Gli scavi nel parco archeologico di Ophel hanno recentemente riportato alla luce un tesoretto in una grotta vicino alle mura di Gerusalemme a sud della Spianate delle moschee. Spiega il quotidiano The Times of Israel che ha rilanciato la notizia, che si tratta di una dozzina di monete di bronzo rinvenute in mezzo a frammenti di vasi, giare e utensili da cucina. Sono databili al 66-70 d.C., gli anni della rivolta ebraica contro i Romani. La scoperta, che risale a pochi giorni fa, è coincisa con la ripresa degli scavi archeologici dopo un’interruzione di quattro anni.
L’archeologa Eliat Mazar, che dirige i lavori per conto dell’Università ebraica di Gerusalemme, ritiene che le monete fossero state nascoste da un gruppo ebrei che si sarebbero rifugiati nella grotta durante l’assedio della città, probabilmente fino agli ultimi giorni, prima della caduta per mano di Tito.
Le iconografie delle monete rimandano a simboli religiosi: un calice, palma, mirto, limone e salice, piante legate alla celebrazione della festività del Sukkot. Le legende, in caratteri paleoebraici, fanno invece riferimento a concetti propagandistici come “per la libertà di Sion” e “per la redenzione di Sion”.
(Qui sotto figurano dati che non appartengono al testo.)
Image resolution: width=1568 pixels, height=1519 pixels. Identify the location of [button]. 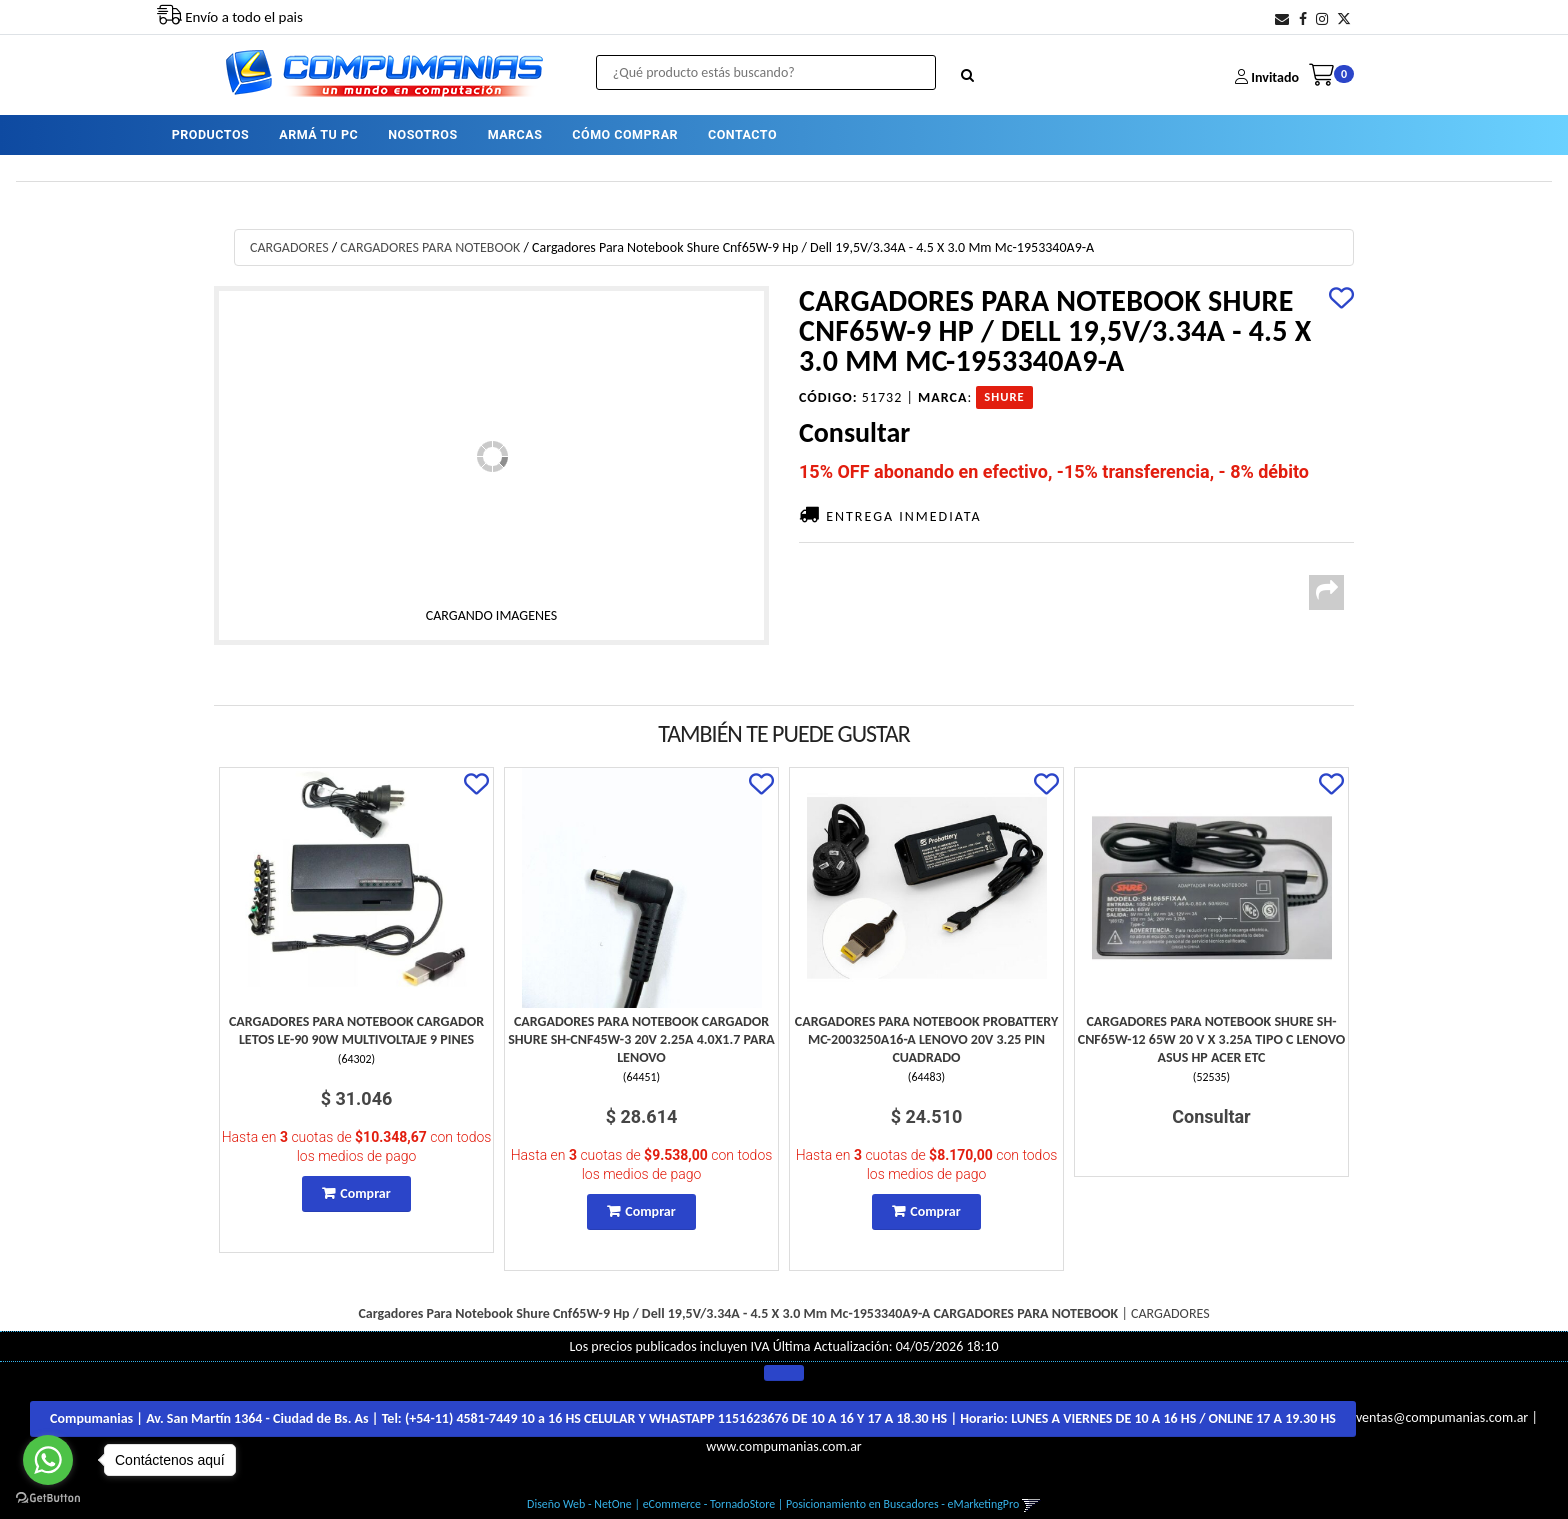
(1282, 19).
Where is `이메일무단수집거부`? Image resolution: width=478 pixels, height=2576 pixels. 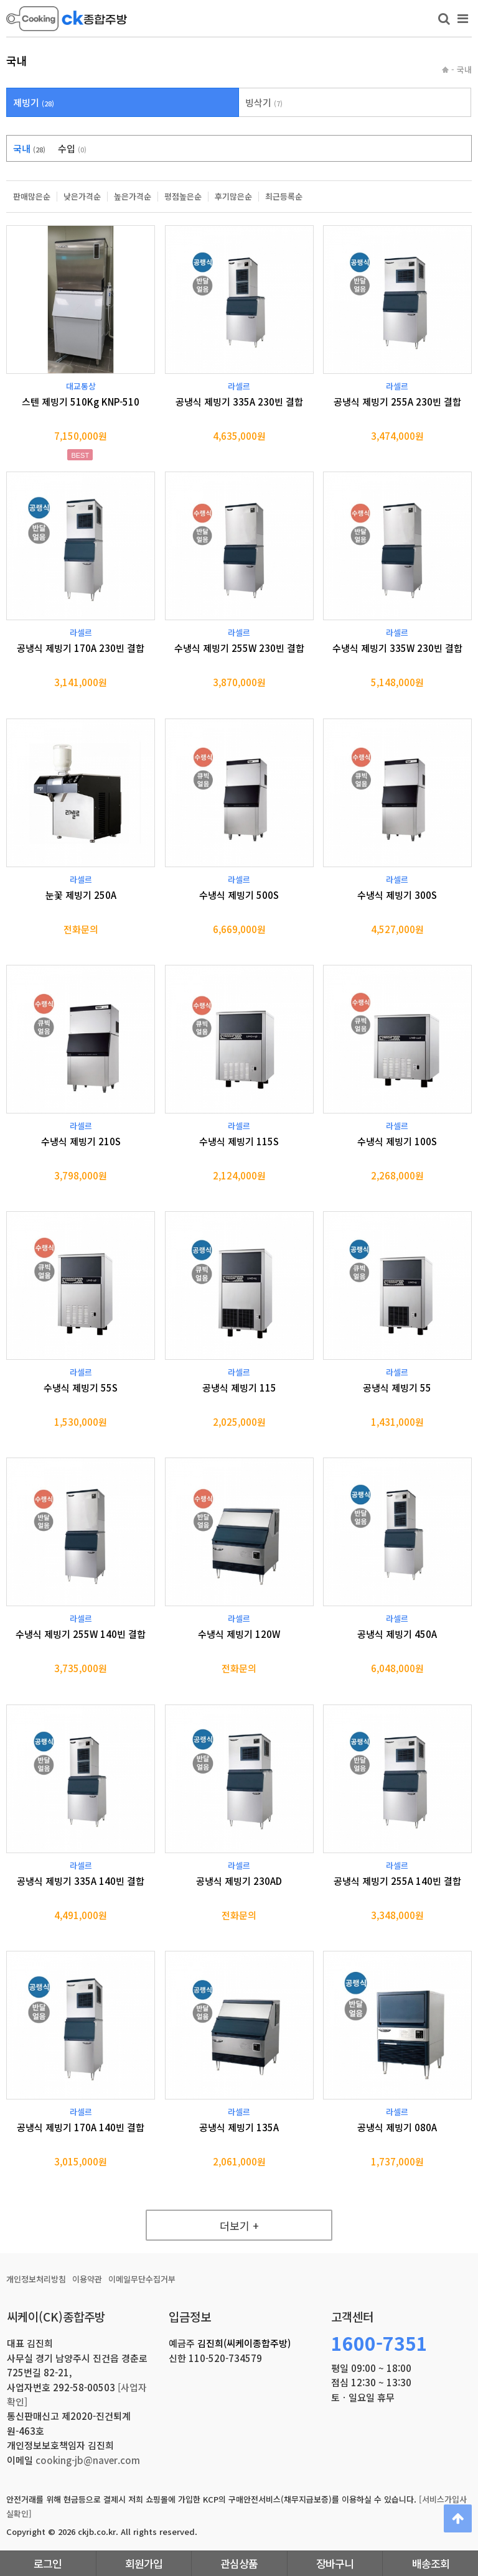 이메일무단수집거부 is located at coordinates (142, 2279).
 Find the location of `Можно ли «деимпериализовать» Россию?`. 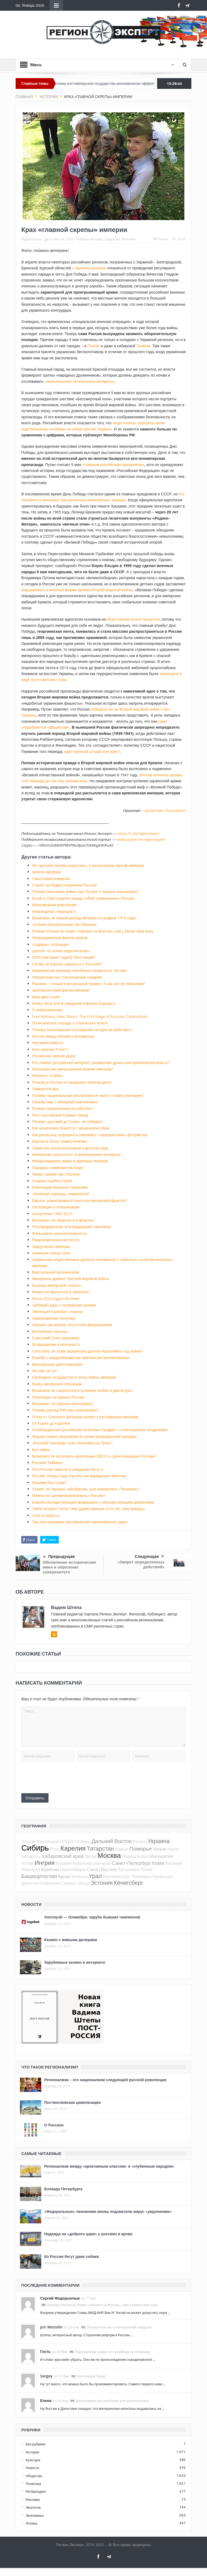

Можно ли «деимпериализовать» Россию? is located at coordinates (68, 1495).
A rendere il ritrovamento ancora più eccezionale contribuisce il fatto che molte delle monete risalirebbero agli ultimi due anni della ribellione, forse addirittura a pochi giorni prima della distruzione del tempio. Precedenti scoperte avevano invece finora riportato alla luce soprattutto esemplari risalenti ai primi due anni della guerra ebraica, pochi del terzo, pochissimi dell’ultimo, e solo a Gerusalemme, dove era attiva la zecca dei ribelli, a Herodio e ‘Ein Mazruq. Secondo alcuni studiosi le monete dell’ultimo anno della ribellione sarebbero state battute da Simone Bar Giora, uno dei comandanti della rivolta. Il ritrovamento di monete risalenti al 70 a Gerusalemme fa ipotizzare agli studiosi che a quel tempo ormai tutta la regione fosse stata assoggettata ai Romani e che solo la città fosse ancora sotto il controllo dei ribelli.